Now he looked hurt or miffed, or…disappointed?

"What did the nurse say? About the hives?" she asked anyway.

Again with the hesitation…no…confusion…disappointment…? She didn't have a clue what that look was, adding to her mounting frustration as each day ahead played itself out.

He took a small amber-colored bottle out of his jean jacket and showed it to her. "She gave me this elixir. Said it would ease some of the itchin' so I can sleep."

Daisy took the bottle and removed the cap. "Smells a little like Witch Hazel."

"She said it had other stuff in it, and the doc might give me somethin' stronger, but I should be careful not to overdose usin' it. Not so sure I want somethin' stronger. She told me that if this potion doesn't help, I should come back tomorrow when the clinic doctor is in. For all the good that'll do."

Picturing that sultry, eyelash-batting receptionist ogling him from chest to…thigh, who had probably been the reason he was so late, she thought, 'Over my dead body.'

One of the lovely facets of Rule Number Four was that she couldn't follow him around spying on him with the clinic femme-fatale or Alice Jean Davenport or Mary Alice Cumberland (cheating witch that blond-in-a-bottle was) or any other female out there who thought they could have their way with him now that there might be a flaw in the slaw.

That flaw was more intimidating than she had been prepared for, and she'd become slightly gun-shy around him, her snarky little remark from earlier notwithstanding.

Enos sniffed the air and said with little of his normal enthusiasm, "Smells good. Like Aunt Livvy's chicken vegetable soup good."

Enos hadn't called her Aunt Lavinia, Livvy, since they were kids. Trying not to let on that she noticed, she said, "I made you some. It'll need heating up, though. But you've probably already eaten."

"No, I didn't feel much like supper. I am kind of hungry, and that soup smells good…like home."
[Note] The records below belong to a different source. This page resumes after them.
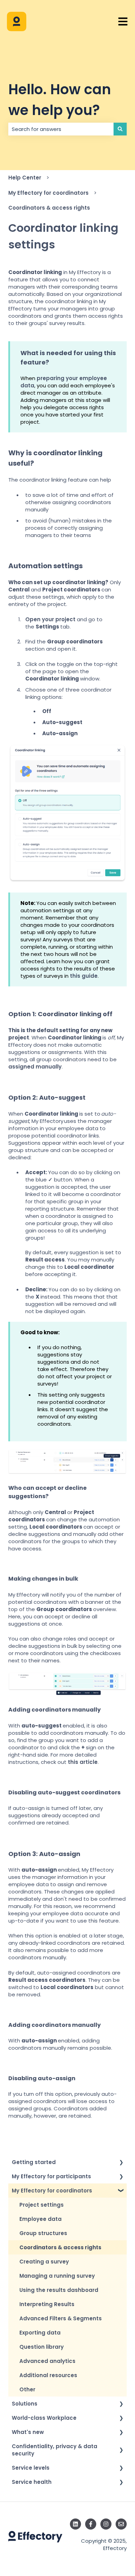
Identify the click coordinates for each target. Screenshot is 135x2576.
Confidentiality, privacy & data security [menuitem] (54, 2450)
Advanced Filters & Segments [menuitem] (60, 2318)
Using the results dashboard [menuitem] (58, 2290)
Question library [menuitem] (41, 2346)
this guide (84, 975)
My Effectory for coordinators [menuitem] (52, 2190)
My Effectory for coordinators (48, 192)
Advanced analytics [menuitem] (47, 2361)
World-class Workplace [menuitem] (44, 2417)
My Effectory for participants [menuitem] (51, 2176)
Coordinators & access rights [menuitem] (60, 2247)
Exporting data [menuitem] (40, 2332)
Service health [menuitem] (32, 2482)
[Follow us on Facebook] (90, 2524)
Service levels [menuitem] (31, 2467)
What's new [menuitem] (28, 2432)
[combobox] (61, 129)
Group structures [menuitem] (43, 2233)
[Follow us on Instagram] (105, 2524)
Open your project (50, 619)
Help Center (24, 177)
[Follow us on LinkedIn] (75, 2524)
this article (83, 1762)
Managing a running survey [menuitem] (57, 2275)
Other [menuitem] (27, 2389)
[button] (121, 2163)
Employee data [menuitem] (40, 2219)
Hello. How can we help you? (59, 100)
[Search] (120, 129)
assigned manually (35, 1066)
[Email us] (121, 2524)
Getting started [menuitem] (34, 2162)
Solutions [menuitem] (24, 2403)
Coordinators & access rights (49, 207)
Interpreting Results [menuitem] (46, 2304)
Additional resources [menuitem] (48, 2375)
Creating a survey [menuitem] (44, 2261)
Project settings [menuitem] (41, 2204)
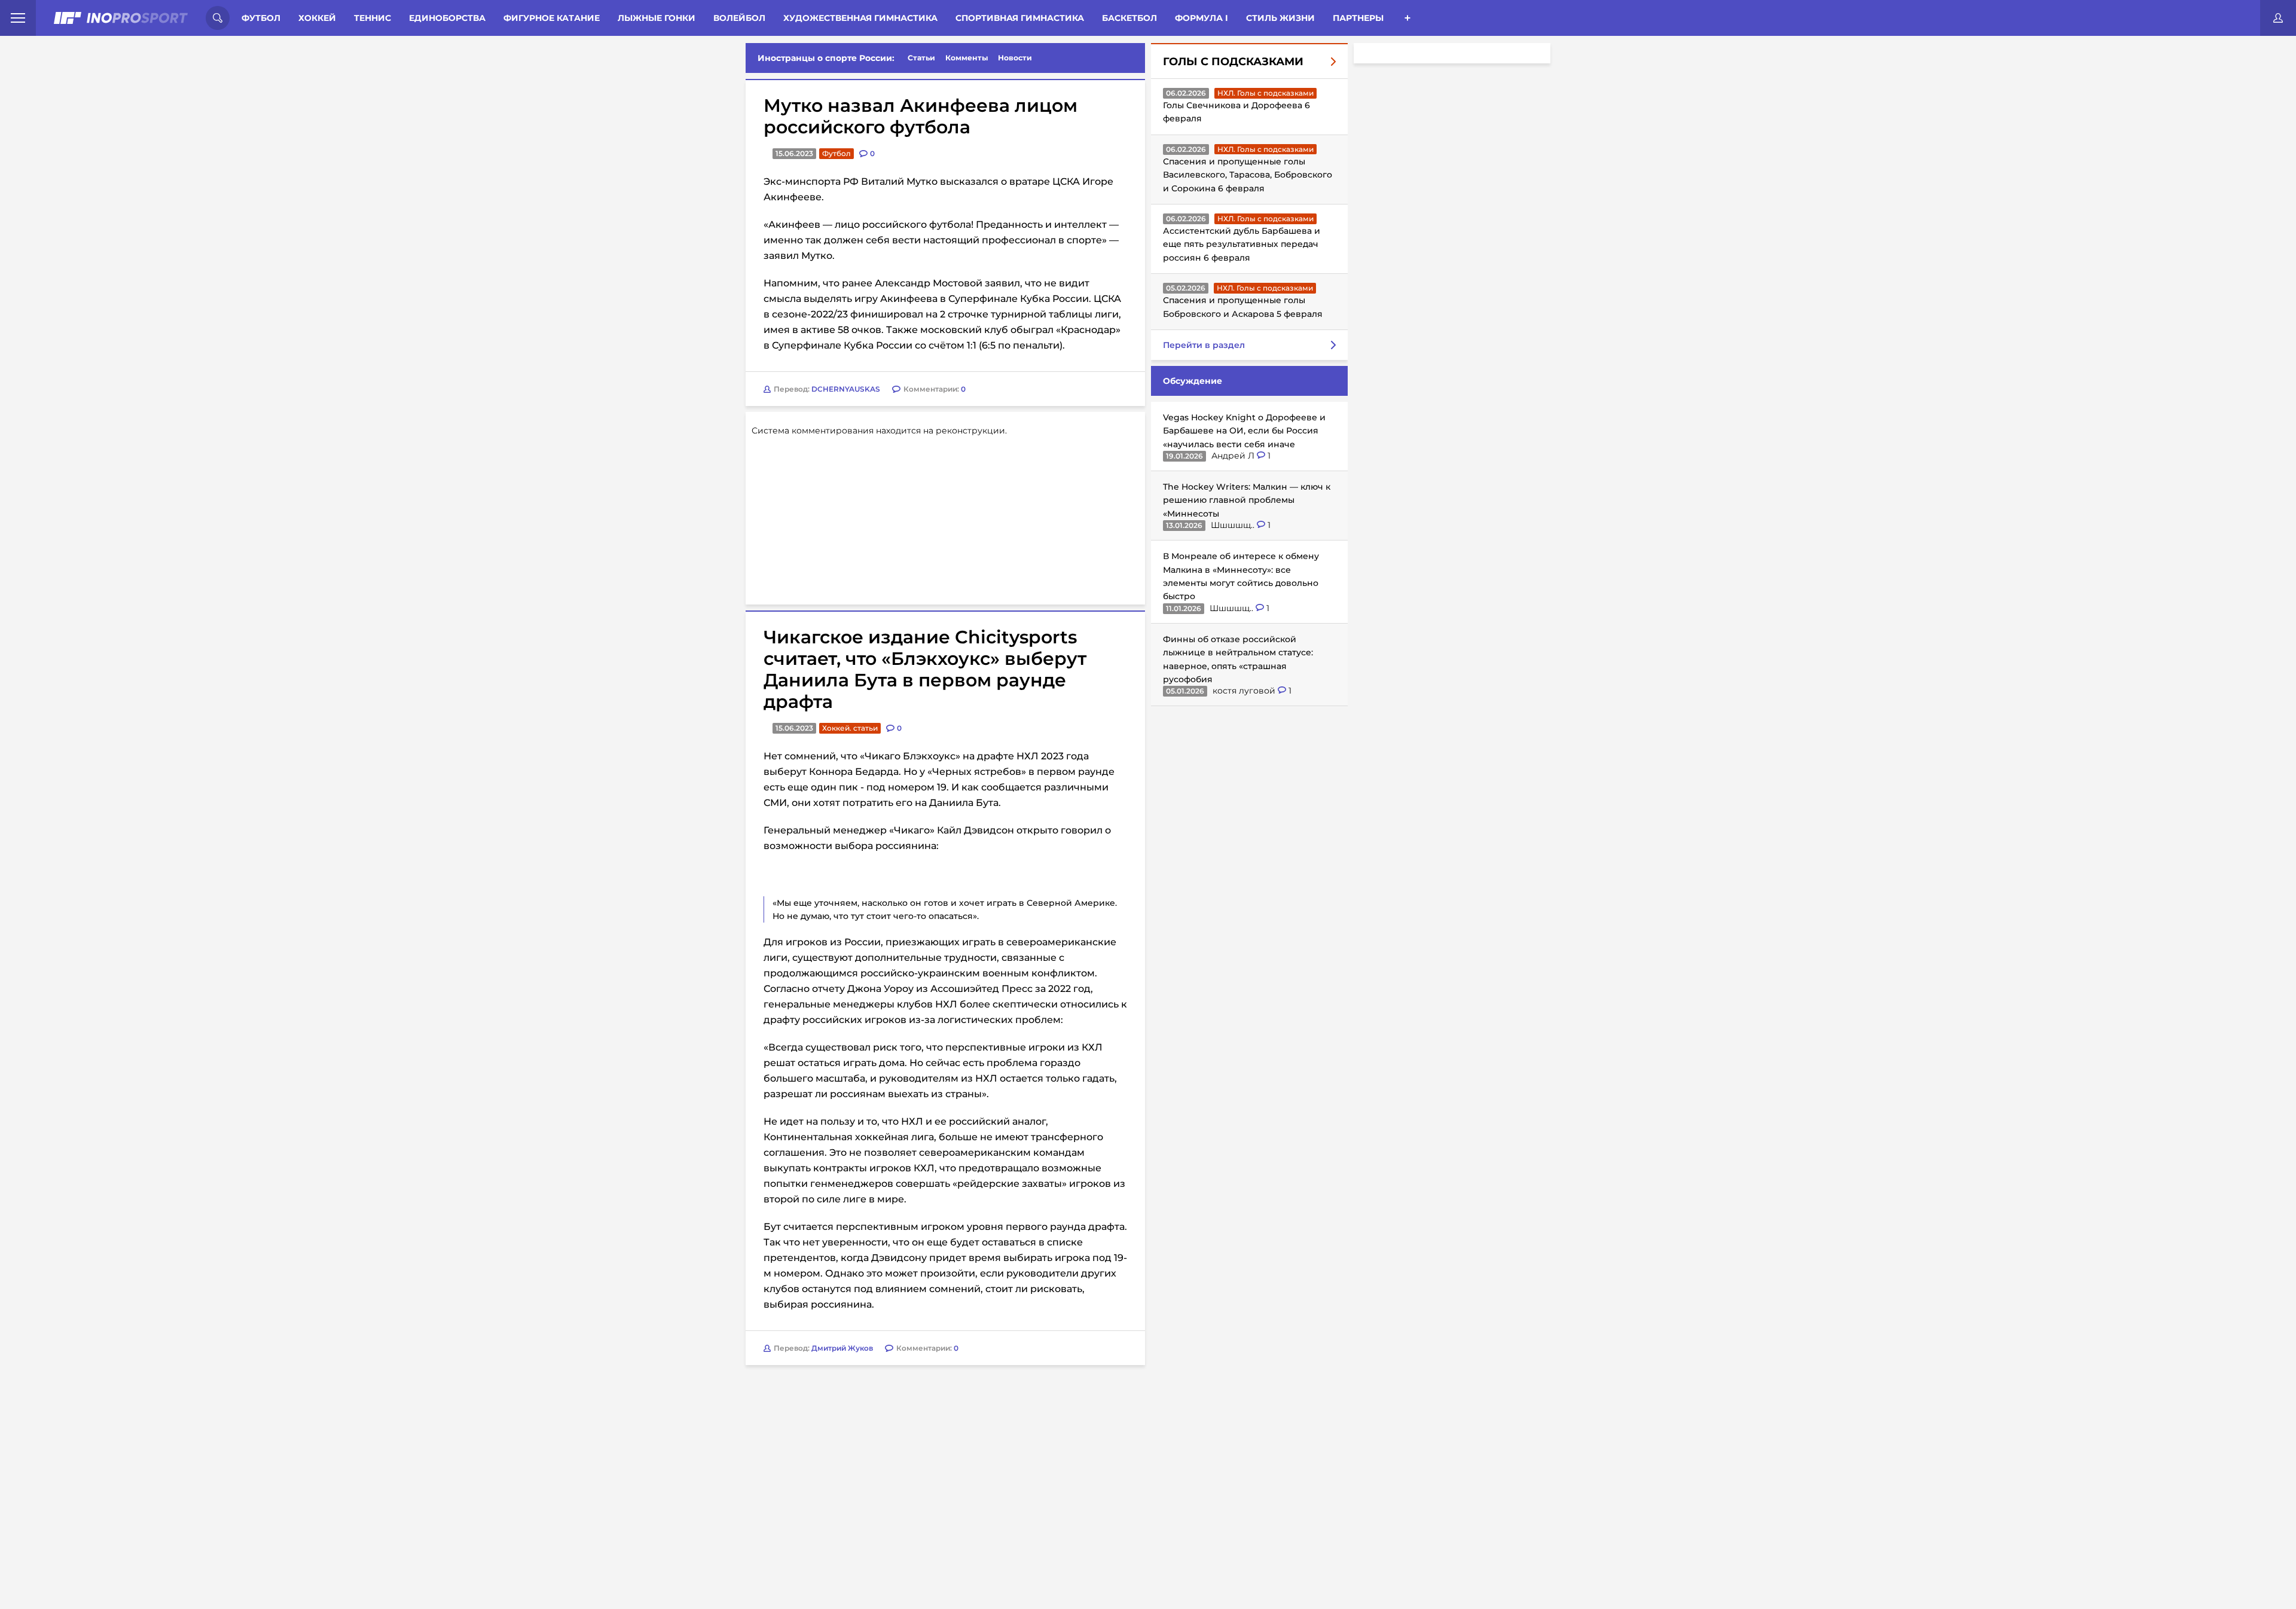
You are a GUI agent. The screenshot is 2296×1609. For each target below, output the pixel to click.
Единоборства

They were sitting next to each other on the couch now. She reached out and put her hand on his. His response wasn't exactly a flinch, but he didn't take hold of it either. Feeling suddenly self-conscious, something she hadn't felt since they were kids, she withdrew her hand and set it awkwardly in her lap.

Then, going through the motions, she heated the pot, ladling steaming hot soup into two bowls, and set them on the little table with one lonely chair. Enos wordlessly pulled the other from behind the dresser and wiped off the dust with a damp rag before unfolding it. Setting the chair at the table, as always the quintessential gentleman, he waited for her to sit first. They ate without saying a single word to each other. There was an ember in that silence, hot and smoldering, and she wondered if she'd broken more than time.


References:

* Cocoa Puffs is a trademarked name for one of General Mills' Cereals – the commercial for the cereal features a Cuckoo Bird that proclaimed he was "Cuckoo for Cocoa Puffs"

** Quote attributed to poet, writer, philosopher Suzy Kassem. She would have been ten at the time frame of this story. But "time is an illusion' according to theoretical physicist Carlo Rovelli. "Our naïve perception of its flow doesn't correspond to physical reality."